Metcalf-Leggette’s complaint also notes that her older brother, David Metcalf ’08, also had learning disabilities and received 100 percent time extensions on University exams. The complaint states that this accommodation was approved by the former director of the Office of Disability Services and was left in place “as a courtesy” by Eve Tominey, the current director, after she took over the position. Tominey declined to comment for this article.
The complaint alleges that Tominey told Metcalf-Leggette that only eight other students currently receive accommodations from the Office of Disability Services, and that none have been awarded extra exam time. The complaint further asserts that, in a Sept. 3 letter to Metcalf-Leggette, Tominey wrote, “Your request for extended time would not be warranted as your disability does not demonstrate that you are disabled in your ability to learn in comparison to the general population.”
Tominey further advised Metcalf-Leggette that it was University policy not to give students with learning disabilities extra time on tests, according to the complaint.
University spokeswoman Cass Cliatt ’96 said in an e-mail that “the University is committed to ensuring access to its programs for students with disabilities.”
“We are attentive to our obligations under state and federal law to ensure equal access to our programs and activities,” Cliatt added, “and we have an Office of Disability Services that helps respond to these requests on a case-by-case basis as they pertain to the specific individual needs of each member of our community.”
Cliatt declined to comment on the specifics of the case.
Metcalf-Leggette’s complaint asserts that she informed the University of her disabilities when she was applying and sent Princeton statements from a “Virginia-licensed Clinical Psychologist/Neuropsychologist” who recommended that she be accommodated with 100 percent time extensions.
The complaint also asserts that Metcalf-Leggette’s learning disabilities severely hamper her ability to complete examinations within allotted time frames. ADHD weakens her ability to concentrate and requires her to reread passages several times, while the language, writing expression and developmental coordination disorders limit her capacity to recall material and write. She asserts in the complaint that these disorders cause her to repeatedly recheck her progress when writing.
To address these conditions, Metcalf-Leggette’s complaint said, she is forced to take steps like “isolating the material and processing it in small increments,” adding that these measures are “extremely time consuming, and, in a timed testing situation, [place] her at a severe disadvantage in comparison with her peers.”

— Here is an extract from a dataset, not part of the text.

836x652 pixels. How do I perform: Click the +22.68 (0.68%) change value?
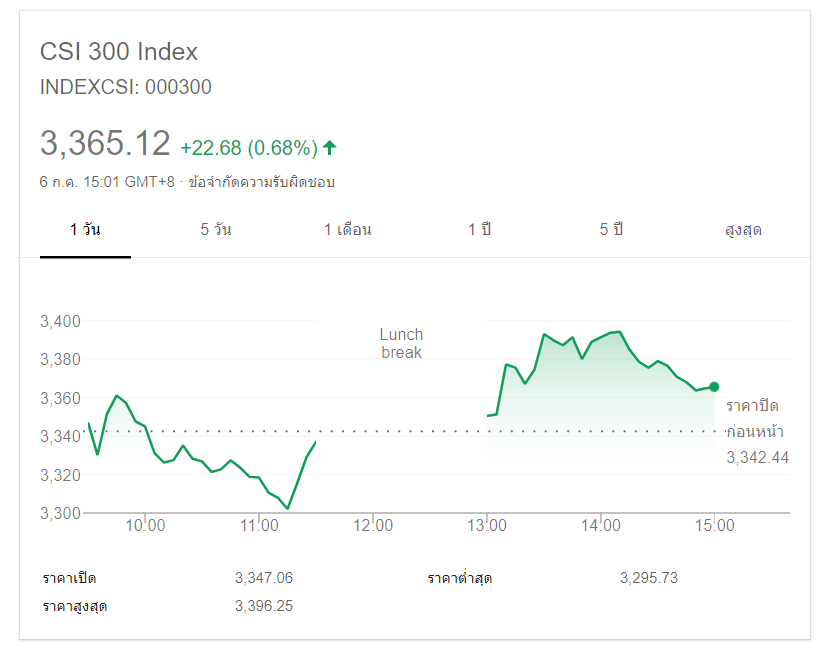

“The literature is pretty clear that extended time doesn’t do any favors for students who are not disabled. What my client needs is to do is cut through the haze of her disability, which is a labor-intensive process,” Seth Lapidow, one of Metcalf-Leggette’s attorneys, told the law journal. “She’s very bright and very able. She has some significant hurdles presented by her disabilities that she’s overcome.”
Metcalf-Leggette graduated with honors from The Wakefield School in The Plains, Va., where she was granted a 100 percent time extension on all school exams and on the SAT, according to the complaint. She also received a 200 percent time extension on the ACT.
At a Sept. 19 meeting, University attorney Hannah Ross told Metcalf-Leggette that Princeton is not required to offer extended time on exams if doing so would jeopardize the “essence” of a Princeton education, the law journal reported.
According to the complaint, Ross suggested the suit did not have a high probability of success in an Oct. 21 letter to Metcalf-Leggette’s attorneys. “[T]he decision of what accommodations are reasonable in the context of Princeton University’s academic program is an academic judgment, which we expect will receive significant deference from any court,” the letter allegedly said.